The following heart warming story was submitted by Sally Tomlinson who was happy to be a part of this life changing experience.
Brian Gray (Dr Crane’s father-in –law) heard of this man’s plight and paid for the procedure, prosthesis and hospital stay, and hosted Casian Nhema in his home for 2 weeks while he was rehabbing. "It feels good for me to be able to forward the attached profile on Casian so that you can get some insight into the beautiful soul I met", said Sally.
"Sometimes making a difference in a patient's life makes all the other stress we go through worthwhile."
Casian Nhema left Cape Town by air as planned on 17th February – two weeks to the day that he was on the operating table. He was met in Harare and the next day undertook the five hour journey by road to his village of Kondo in the Save river valley.
Towards the end of 2009, Brian Gray was approached by an education development worker who was concerned about the steady decline in physical function of one of the teachers he was working with in a remote rural area of Zimbabwe. The patient is a 45 year old healthy male who had been complaining of 10 years of progressive bilateral hip pain and decreasing range of movement. He was reliant on two crutches to get to schools and move about the classroom, this he did with continuous extreme pain and dysfunction. He had no history of trauma, infection, corticosteroid usage or alcohol abuse.
Brian was shown a 3 year old grainy x-ray of what appeared to be late stage avascular necrosis of both hips, and an idea was born to help him. The Zimbabwean public healthcare system is under pressure to perform elective surgery and there is no budget for hip replacement surgery. The only option available to him in Zimbabwe is the private sector, whose fees make the cost prohibitive for anyone on a teacher’s salary (less than US $200 a month).
The medical professionals involved agreeing to do the work pro-bono, as well as a discount from Smith & Nephew and Mediclinic Cape Town made it possible to bring the patient down to Cape Town for any surgery he might require. He arrived in Cape Town on 31 January 2011 and basic investigations and X-rays were performed.
Because of his particular situation it was decided that bilateral hip replacements were to be performed on 4th February 2011. It was a difficult decision not only due to all of the common complications of DVT, dislocation and infection involved in bilateral surgery, but also due to the complicating social factors involved (e.g. the fact that in 2 weeks time we he was likely to fly back to Harare and then travel for many hours on a dirt road back to his home. Once home, he had minimal access to medical facilities, limited funds and his closest hospital is a 3 hour arduous journey away).
I used an anterior lateral approach with the patient in the lateral position (I had to turn him to perform the second hip, which was not ideal, but it would be preferable for the hip to dislocate on the table rather than in rural Zimbabwe, if it was prone to do so). The femoral head was asymmetrical and mushroom shaped (much like a stage IV Perthe’s Hip) with no identifiable anatomical landmarks. I must admit that I was a little concerned with what the acetabulum was going to look like before I saw it). Once I had made my initial cut through where I thought the neck might be and removed all osteophytes, my acetabulum and femoral preparation was unexpectedly uncomplicated and I was happy with the stability and range of movement of the uncemented acetabular component with a Polythylene (UHMWPE) liner.

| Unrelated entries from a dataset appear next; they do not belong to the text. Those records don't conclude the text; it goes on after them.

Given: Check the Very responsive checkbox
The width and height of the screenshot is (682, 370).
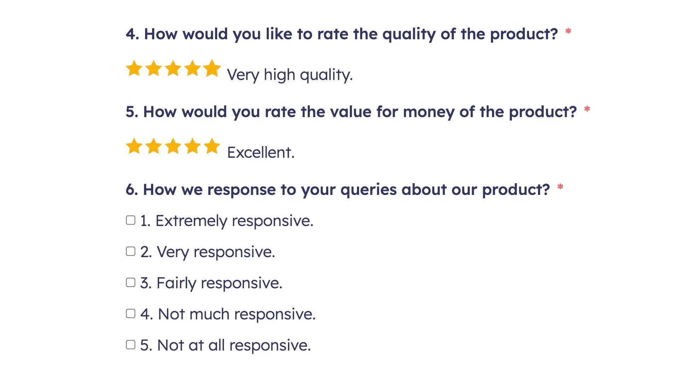Looking at the screenshot, I should tap(131, 252).
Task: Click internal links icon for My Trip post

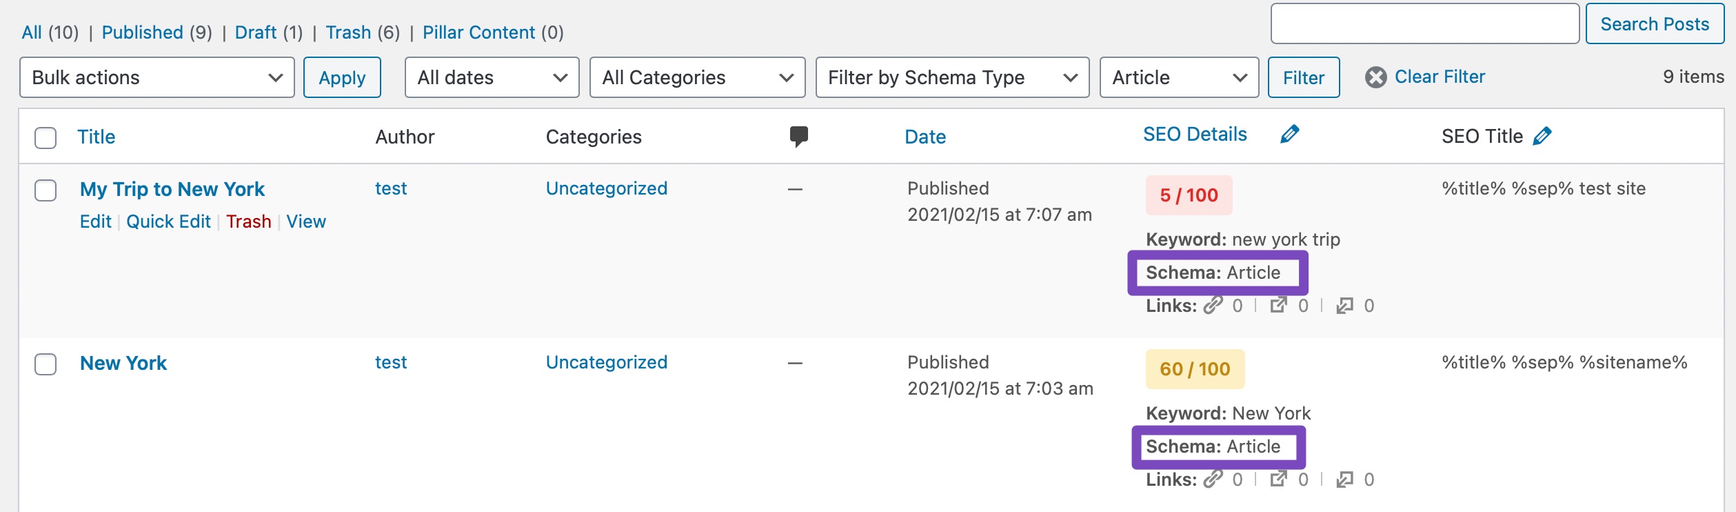Action: coord(1213,305)
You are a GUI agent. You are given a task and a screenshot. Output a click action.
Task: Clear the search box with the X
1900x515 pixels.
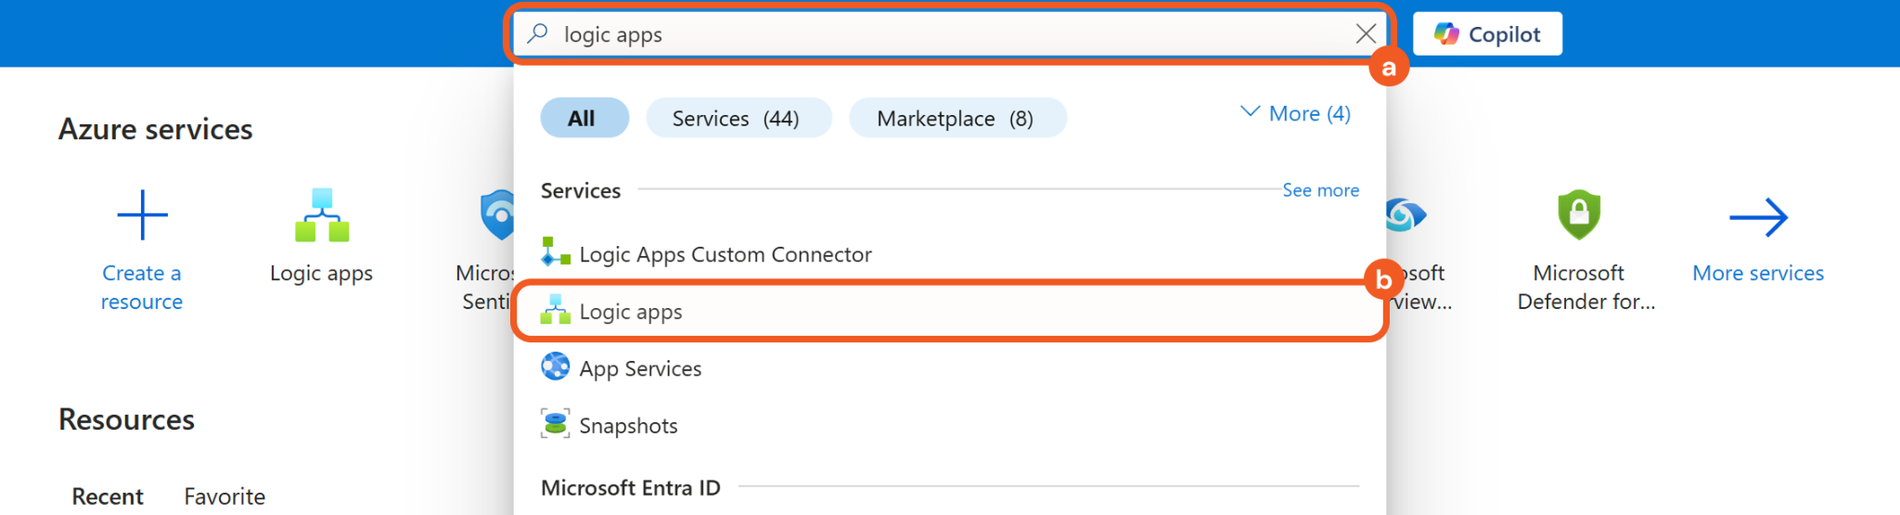(x=1366, y=34)
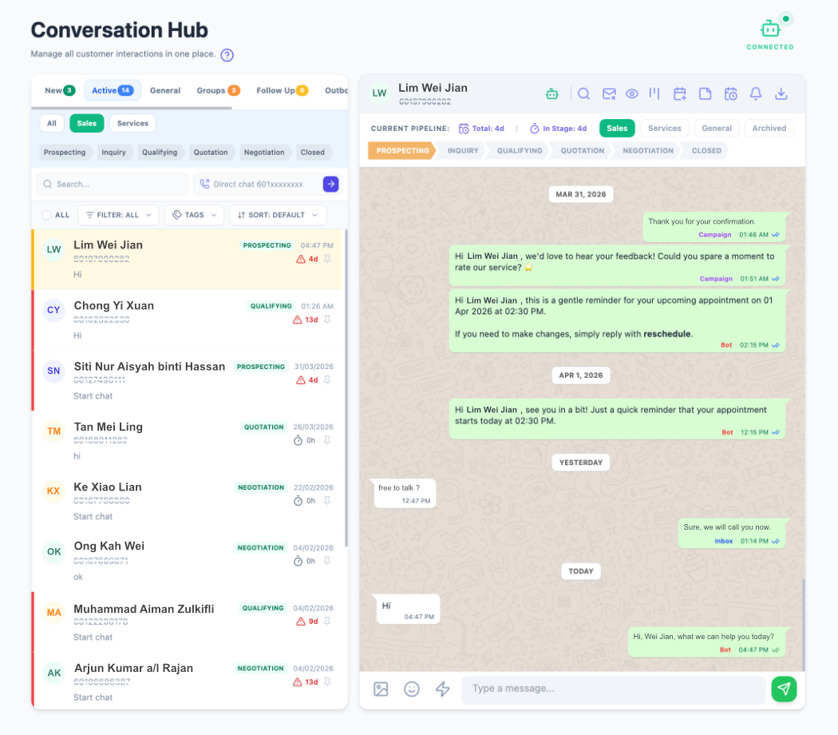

Mobilisation began on day two and by day five his mobility and strength had exceeded all expectations. He was discharged into care of his sponsor on day five and was already planning some sightseeing in Cape Town.
Direct communications with the patient since returning to Zimbabwe, as well as a recent visit to the area by a South African teacher, report a dramatically changed situation, both for the patient and his family. From what was clearly once a fairly hopelessly deteriorating situation, Casian has now quite literally, been given a new lease of life. He is free of pain for the first time in ten years, with dramatic and positive consequences for both his family and work situation.
This ‘miracle’ was only possible through the generosity of people such as his sponsor, the health professionals involved, as well as the willingness of companies such as Smith & Nephew, all of whom were prepared to respond sympathetically to an appeal for help in a dire human. Such small actions give huge hope and encouragement to people living without access to resources.